The latest lawsuit against Apple, this time from the Department of Justice, is focused on many things (although has less of a focus on the App Store than recent legislation from the European Union).
Aside from the suppression of "super apps" and gaming cloud apps, the lawsuit could lead to Apple making significant concessions across its products and services or paying a high fee.
Bloomberg's Mark Gurman, in his latest Power On newsletter, says that while some changes could happen, one item remains unthinkable for Apple at present - iMessage on Android.
While RCS is coming this year, Gurman says "the company will probably never enable iMessage on Android".
Noting that Apple will likely need to make it "easier to transfer data from an iPhone", Gurman says "The one big item that I think will never change, though, is bringing iMessage to Android.
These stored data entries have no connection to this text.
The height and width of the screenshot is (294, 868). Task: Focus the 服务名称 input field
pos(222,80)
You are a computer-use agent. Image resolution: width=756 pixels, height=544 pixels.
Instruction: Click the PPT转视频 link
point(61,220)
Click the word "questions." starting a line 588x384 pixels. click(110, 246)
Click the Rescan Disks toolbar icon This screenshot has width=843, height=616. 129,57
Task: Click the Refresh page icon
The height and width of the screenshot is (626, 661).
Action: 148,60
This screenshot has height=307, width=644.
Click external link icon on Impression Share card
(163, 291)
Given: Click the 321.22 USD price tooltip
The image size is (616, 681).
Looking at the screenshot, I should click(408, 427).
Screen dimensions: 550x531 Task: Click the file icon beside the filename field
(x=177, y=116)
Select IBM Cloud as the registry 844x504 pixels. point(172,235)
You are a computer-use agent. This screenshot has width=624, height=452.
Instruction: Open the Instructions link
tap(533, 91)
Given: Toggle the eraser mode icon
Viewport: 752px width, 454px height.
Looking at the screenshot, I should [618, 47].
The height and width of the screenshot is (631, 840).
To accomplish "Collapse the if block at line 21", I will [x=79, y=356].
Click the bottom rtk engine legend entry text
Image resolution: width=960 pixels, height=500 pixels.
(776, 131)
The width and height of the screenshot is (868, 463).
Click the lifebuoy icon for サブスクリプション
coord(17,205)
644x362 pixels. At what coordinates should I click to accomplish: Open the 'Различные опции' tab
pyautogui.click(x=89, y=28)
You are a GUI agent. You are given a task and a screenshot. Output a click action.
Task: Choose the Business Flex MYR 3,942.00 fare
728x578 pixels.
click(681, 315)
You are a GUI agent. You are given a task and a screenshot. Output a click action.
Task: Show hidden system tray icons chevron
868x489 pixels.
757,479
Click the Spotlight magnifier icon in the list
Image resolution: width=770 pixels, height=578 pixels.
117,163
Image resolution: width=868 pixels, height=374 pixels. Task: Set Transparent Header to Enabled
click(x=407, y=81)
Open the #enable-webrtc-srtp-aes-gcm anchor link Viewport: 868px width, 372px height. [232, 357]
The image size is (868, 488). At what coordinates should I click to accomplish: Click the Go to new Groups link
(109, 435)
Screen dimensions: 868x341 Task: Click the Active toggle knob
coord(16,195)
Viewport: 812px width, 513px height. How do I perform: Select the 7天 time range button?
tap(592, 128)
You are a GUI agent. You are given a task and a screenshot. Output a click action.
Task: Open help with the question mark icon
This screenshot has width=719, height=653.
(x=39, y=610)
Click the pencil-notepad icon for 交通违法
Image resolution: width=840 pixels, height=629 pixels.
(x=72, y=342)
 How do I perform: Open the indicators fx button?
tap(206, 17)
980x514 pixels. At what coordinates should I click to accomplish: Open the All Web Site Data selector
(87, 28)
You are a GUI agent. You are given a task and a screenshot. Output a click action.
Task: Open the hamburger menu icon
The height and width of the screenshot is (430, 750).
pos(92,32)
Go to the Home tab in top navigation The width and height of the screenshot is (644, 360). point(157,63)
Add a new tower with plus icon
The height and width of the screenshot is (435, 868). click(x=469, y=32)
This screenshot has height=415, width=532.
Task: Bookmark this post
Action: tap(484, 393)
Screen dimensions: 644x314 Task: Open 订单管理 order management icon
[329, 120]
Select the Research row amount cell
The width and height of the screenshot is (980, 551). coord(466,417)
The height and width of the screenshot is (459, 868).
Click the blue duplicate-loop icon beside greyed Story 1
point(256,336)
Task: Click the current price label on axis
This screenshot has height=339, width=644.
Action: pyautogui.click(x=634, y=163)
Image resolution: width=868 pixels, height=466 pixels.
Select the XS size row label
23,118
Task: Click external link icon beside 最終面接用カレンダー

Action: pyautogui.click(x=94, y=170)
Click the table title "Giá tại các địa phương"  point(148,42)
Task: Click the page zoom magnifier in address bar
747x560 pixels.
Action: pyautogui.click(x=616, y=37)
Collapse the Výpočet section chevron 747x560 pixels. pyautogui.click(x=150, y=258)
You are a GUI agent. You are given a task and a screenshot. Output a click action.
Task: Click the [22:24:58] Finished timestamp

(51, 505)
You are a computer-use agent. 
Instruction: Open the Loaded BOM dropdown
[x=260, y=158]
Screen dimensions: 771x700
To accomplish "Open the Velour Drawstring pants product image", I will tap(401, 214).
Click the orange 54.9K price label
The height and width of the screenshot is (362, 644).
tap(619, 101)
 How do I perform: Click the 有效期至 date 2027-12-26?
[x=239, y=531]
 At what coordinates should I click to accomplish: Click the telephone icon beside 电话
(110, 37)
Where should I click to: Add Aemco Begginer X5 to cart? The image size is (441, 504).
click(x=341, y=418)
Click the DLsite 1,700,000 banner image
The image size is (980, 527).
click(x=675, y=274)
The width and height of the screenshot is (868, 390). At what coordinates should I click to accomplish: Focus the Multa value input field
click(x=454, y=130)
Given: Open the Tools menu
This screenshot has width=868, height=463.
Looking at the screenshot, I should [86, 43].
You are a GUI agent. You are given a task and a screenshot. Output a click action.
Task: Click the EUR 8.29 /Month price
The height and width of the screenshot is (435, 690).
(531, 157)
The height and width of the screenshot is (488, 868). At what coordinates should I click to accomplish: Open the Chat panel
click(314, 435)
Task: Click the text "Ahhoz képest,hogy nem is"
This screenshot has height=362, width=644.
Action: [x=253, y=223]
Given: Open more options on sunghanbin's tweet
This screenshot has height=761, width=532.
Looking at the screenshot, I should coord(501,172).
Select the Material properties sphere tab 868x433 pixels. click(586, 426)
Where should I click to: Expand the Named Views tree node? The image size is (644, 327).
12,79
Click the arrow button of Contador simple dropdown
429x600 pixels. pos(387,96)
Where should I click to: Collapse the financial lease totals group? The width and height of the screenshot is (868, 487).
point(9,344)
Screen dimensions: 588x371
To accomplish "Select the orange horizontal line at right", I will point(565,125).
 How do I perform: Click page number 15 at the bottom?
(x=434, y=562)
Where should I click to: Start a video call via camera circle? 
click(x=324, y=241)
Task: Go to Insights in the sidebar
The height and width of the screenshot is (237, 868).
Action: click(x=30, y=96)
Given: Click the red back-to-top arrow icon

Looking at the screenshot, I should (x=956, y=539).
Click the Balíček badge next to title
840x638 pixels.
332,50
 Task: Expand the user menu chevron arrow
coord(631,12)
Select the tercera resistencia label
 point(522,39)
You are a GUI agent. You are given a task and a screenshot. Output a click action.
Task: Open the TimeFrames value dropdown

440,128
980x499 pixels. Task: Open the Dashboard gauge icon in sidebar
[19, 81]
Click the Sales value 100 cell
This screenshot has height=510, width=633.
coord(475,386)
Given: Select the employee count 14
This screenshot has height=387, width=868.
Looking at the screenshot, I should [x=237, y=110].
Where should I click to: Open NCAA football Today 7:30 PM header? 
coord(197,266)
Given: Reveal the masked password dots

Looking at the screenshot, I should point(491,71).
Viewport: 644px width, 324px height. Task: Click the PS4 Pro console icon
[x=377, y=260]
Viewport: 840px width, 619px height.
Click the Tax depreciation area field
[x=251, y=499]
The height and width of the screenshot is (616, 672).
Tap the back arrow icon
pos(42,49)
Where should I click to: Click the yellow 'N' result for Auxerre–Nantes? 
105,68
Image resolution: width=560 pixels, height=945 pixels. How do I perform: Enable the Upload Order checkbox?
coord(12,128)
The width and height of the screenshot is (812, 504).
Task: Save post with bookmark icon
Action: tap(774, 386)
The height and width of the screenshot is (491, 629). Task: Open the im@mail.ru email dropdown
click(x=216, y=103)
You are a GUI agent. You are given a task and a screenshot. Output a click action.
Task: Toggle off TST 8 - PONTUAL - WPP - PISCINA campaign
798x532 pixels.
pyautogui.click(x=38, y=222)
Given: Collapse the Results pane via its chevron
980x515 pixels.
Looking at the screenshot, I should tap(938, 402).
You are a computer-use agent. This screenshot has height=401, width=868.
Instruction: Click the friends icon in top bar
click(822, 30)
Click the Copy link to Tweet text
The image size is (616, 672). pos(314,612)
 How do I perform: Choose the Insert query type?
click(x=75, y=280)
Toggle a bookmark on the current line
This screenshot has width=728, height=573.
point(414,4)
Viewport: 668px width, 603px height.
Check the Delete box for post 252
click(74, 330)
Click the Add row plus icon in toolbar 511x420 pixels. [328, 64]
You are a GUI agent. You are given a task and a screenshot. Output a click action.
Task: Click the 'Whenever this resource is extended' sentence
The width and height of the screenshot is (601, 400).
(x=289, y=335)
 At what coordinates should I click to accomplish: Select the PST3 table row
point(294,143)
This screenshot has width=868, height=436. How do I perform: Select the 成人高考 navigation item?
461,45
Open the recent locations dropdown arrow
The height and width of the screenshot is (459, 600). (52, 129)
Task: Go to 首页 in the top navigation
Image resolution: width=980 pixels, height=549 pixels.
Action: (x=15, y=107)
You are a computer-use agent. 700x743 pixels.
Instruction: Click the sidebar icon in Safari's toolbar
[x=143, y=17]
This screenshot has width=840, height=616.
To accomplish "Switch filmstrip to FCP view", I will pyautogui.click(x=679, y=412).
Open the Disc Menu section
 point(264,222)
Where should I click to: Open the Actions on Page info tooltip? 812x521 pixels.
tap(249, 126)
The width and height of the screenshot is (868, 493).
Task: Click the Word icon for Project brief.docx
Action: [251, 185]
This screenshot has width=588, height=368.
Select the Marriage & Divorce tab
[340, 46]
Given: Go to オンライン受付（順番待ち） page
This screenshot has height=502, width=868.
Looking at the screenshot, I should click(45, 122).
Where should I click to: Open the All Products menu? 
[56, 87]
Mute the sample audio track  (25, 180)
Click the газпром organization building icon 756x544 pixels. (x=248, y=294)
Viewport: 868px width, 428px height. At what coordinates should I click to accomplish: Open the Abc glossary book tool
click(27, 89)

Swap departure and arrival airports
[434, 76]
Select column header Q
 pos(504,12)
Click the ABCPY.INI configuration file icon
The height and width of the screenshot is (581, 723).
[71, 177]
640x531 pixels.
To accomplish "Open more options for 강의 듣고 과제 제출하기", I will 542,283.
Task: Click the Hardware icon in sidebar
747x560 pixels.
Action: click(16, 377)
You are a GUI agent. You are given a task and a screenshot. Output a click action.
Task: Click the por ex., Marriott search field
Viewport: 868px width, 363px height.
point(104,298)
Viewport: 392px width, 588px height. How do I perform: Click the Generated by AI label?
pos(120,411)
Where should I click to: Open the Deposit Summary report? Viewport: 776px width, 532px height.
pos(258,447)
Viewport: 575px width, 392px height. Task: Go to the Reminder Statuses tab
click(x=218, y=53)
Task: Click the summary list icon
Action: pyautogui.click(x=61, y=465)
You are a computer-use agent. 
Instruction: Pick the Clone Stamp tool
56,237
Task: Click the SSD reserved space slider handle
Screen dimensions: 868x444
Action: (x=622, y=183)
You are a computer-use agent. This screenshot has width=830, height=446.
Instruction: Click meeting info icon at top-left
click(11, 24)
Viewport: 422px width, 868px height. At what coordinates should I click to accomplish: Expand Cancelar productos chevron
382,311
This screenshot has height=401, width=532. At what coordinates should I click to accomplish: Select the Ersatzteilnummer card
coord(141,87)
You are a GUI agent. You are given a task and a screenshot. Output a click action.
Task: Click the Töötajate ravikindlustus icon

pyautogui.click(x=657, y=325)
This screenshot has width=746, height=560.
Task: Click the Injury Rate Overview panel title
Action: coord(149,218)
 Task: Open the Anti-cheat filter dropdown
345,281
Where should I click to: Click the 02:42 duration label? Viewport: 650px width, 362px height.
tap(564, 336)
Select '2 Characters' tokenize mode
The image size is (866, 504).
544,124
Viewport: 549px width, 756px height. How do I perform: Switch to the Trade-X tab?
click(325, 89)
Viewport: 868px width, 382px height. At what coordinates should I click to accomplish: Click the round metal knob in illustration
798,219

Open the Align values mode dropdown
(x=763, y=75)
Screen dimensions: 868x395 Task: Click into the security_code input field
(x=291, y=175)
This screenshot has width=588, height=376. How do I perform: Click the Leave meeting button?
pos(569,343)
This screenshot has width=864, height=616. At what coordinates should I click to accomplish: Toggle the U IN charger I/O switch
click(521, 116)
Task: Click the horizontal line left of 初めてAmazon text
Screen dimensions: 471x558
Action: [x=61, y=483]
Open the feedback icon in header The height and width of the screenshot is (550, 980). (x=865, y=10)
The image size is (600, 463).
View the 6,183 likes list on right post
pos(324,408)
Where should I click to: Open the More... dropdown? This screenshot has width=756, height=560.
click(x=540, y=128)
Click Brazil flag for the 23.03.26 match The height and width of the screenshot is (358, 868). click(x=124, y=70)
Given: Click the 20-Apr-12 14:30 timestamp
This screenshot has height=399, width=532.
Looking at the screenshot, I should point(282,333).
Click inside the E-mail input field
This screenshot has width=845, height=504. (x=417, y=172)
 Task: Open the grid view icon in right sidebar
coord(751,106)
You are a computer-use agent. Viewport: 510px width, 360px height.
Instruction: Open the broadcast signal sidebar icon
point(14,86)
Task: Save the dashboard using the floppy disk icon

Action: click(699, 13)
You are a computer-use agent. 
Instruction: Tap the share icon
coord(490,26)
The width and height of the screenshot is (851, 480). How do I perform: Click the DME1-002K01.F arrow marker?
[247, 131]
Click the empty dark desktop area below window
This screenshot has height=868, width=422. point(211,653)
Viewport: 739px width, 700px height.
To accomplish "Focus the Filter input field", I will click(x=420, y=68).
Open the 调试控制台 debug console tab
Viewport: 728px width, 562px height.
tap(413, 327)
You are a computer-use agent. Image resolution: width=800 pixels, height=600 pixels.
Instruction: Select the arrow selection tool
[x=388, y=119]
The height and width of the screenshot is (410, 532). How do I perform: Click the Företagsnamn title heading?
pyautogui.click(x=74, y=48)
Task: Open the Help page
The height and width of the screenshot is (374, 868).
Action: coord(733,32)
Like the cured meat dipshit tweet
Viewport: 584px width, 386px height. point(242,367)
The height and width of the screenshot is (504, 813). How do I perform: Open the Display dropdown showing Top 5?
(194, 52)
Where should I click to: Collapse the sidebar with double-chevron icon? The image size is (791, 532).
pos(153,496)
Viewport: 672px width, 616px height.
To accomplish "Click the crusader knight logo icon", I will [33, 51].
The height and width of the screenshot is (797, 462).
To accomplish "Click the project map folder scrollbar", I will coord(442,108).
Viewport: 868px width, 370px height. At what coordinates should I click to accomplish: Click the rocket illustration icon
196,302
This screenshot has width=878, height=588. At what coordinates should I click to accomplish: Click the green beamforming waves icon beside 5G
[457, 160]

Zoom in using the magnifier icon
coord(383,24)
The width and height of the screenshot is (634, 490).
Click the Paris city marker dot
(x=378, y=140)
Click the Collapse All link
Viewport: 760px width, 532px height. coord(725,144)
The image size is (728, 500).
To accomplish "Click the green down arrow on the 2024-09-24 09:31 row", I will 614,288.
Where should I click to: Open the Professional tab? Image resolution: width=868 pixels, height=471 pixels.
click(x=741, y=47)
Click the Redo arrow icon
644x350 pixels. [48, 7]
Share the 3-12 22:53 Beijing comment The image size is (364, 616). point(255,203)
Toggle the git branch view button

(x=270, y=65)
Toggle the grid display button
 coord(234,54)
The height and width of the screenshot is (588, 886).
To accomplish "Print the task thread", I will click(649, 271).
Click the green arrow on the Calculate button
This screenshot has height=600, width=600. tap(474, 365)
"Apple is dead set against it," he adds.
What changes could Apple make?
While Gurman seems certain iMessage won't make the jump to the green side of the fence, he does believe there are some things Apple could do to respond to the DOJ lawsuit.
Apple currently keeps a tight grip on the NFC chip in its devices that it uses for Apple Pay in the name of security and privacy, but it also gets a royalty from Apple Pay transactions. The company has opened up some NFC restrictions in Europe, and Gurman says engineering work to do the same in the US is underway.
He also suggests Apple "should do more to support third-party devices on the iPhone, including watches", in response to complaints that the company makes it hard to adopt a fitness tracker that's not an Apple Watch.
"Besides opening up the NFC chip to third parties in the US, Apple will likely broaden its support of outside smartwatches, app stores, in-app payment services, physical trackers, browser engines and voice assistants."
After the furore over Apple's changes in the EU, it'll certainly be fascinating to see how much it'll change to satisfy the DOJ.